* Given request *
Extract every line of the rows below that contains the string "agent", and treat uppercase and lowercase as different.

Word and element locating data
* start *
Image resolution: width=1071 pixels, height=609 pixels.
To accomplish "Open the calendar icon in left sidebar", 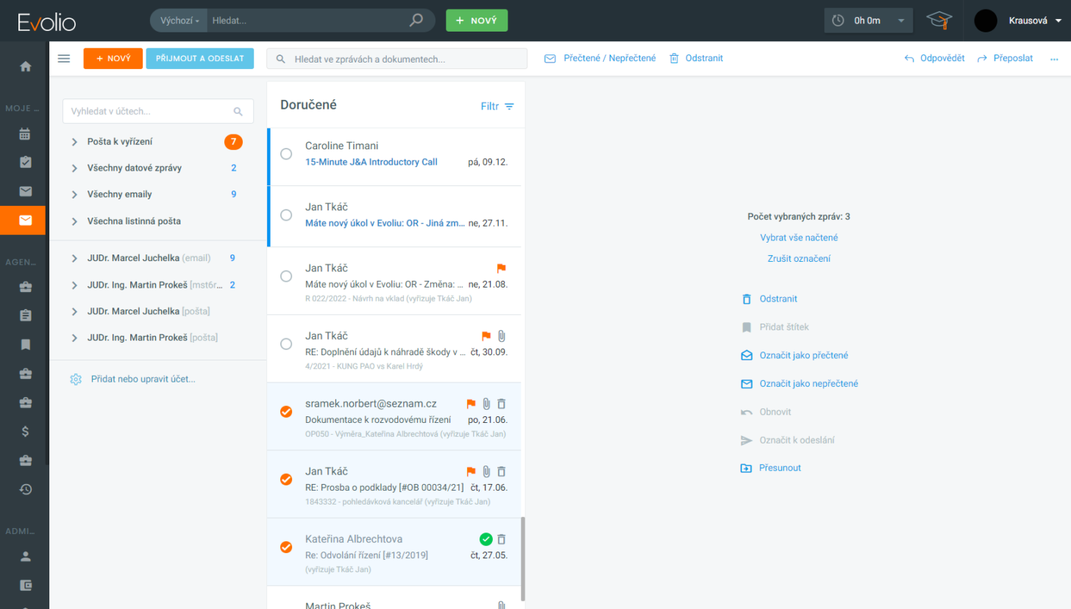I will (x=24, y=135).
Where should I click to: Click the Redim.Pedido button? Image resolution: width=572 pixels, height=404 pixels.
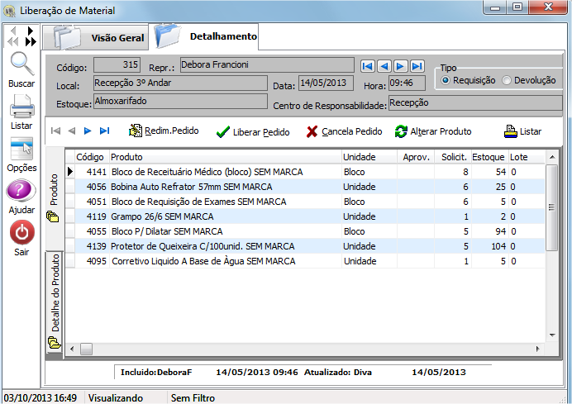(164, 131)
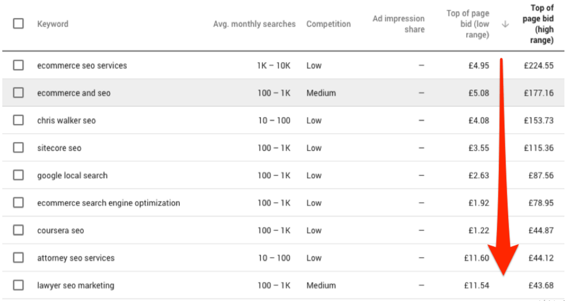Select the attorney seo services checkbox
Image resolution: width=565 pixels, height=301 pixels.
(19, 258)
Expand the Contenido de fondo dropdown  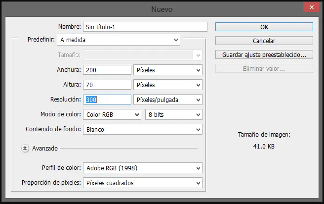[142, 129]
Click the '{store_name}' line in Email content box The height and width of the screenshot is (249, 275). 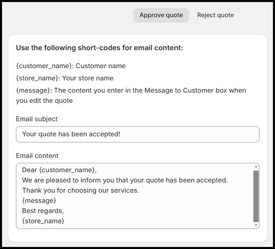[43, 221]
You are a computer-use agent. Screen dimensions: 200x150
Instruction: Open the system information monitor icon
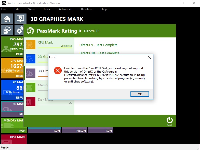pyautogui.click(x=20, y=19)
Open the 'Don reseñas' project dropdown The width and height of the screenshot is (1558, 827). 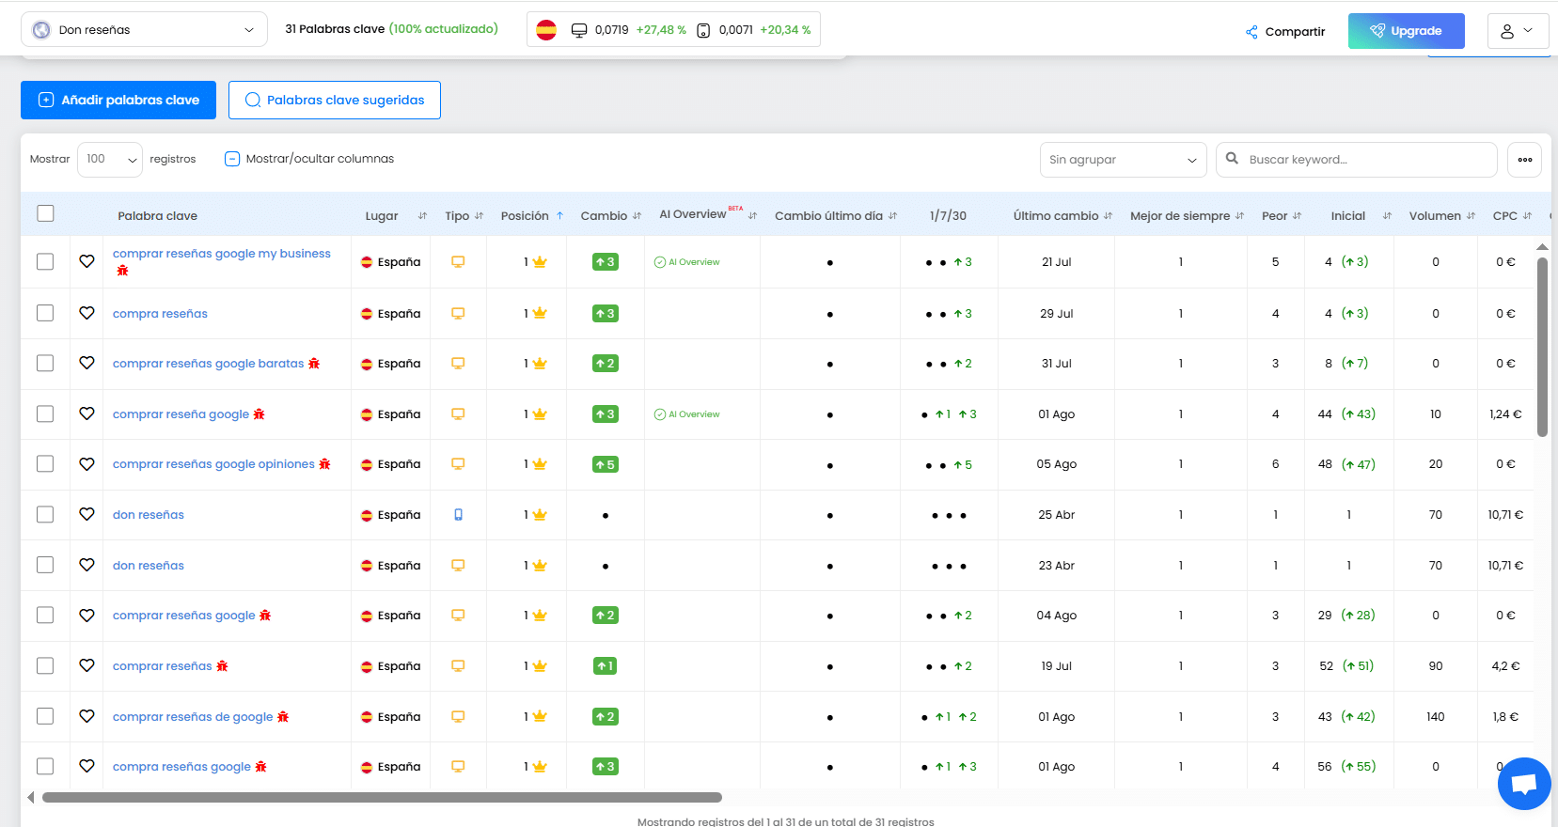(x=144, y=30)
* end *
* start *
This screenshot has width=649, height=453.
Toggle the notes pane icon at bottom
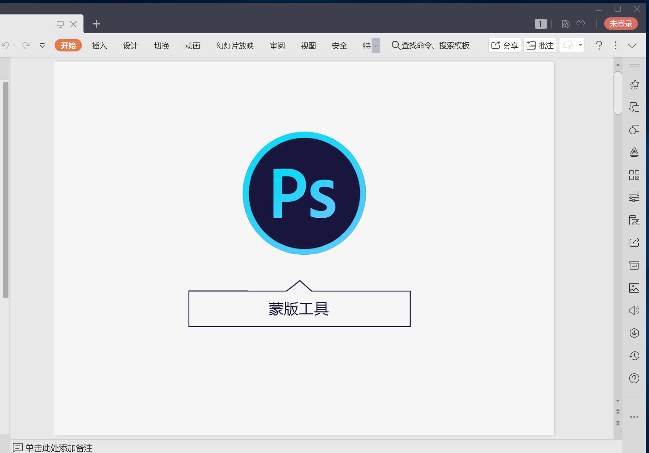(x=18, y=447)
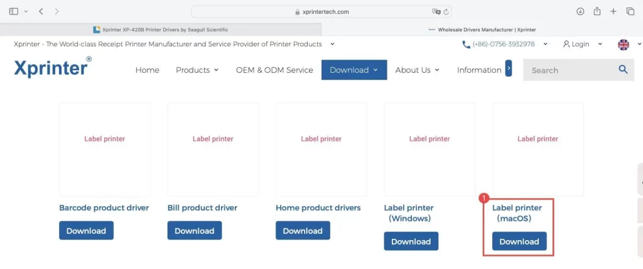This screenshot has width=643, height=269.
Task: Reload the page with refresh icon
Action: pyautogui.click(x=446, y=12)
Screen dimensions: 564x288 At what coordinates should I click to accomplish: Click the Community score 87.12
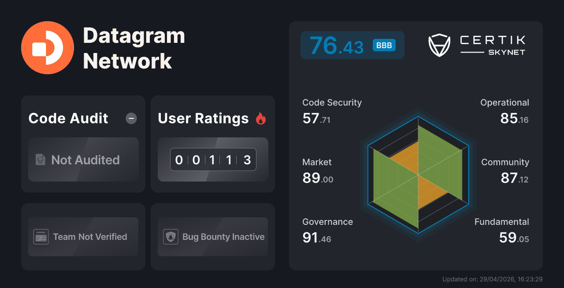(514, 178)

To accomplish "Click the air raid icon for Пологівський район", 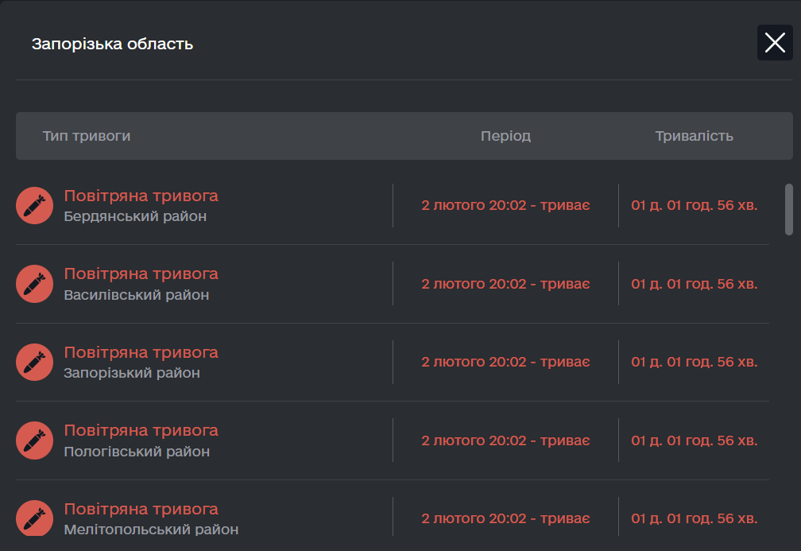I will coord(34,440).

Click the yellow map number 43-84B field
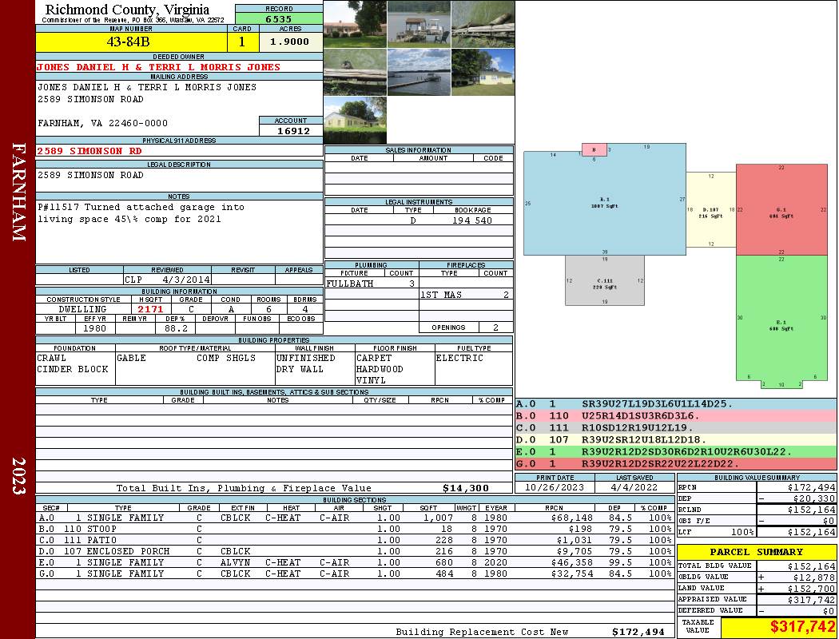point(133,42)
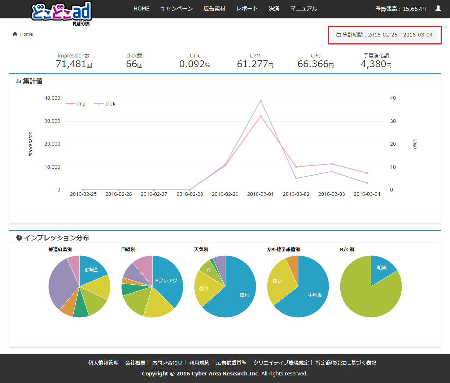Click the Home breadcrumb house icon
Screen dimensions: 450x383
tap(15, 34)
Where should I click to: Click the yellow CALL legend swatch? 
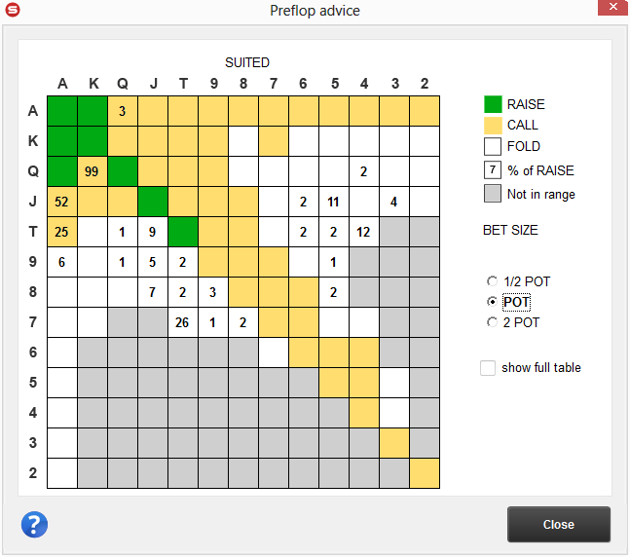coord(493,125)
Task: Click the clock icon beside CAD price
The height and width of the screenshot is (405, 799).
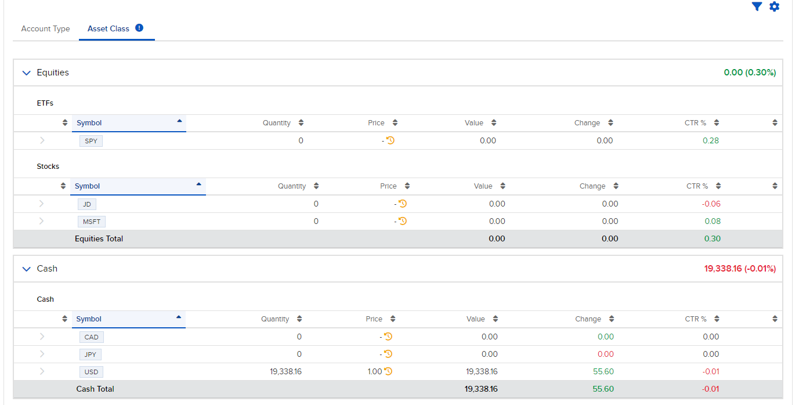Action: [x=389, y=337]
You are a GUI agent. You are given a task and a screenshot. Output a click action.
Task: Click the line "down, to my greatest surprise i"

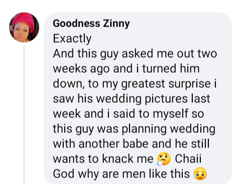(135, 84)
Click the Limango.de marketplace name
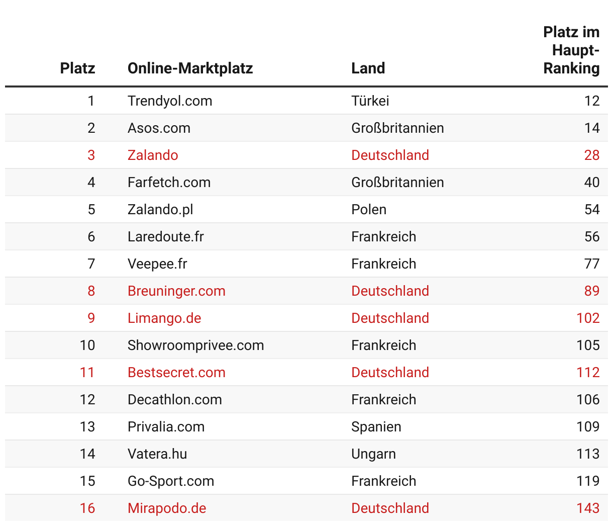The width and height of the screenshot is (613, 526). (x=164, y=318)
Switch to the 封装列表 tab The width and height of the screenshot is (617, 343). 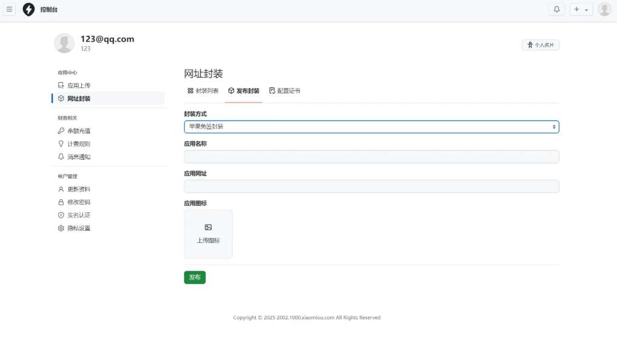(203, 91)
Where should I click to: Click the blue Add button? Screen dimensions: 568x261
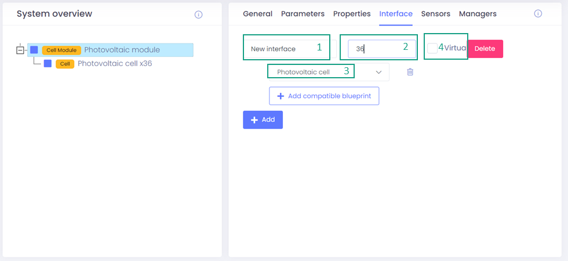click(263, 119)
* end *
* Solved exercise *
You are a computer-use agent. Screen dimensions: 200x150
You are a GUI agent. You are given a task and a screenshot. Output a click action.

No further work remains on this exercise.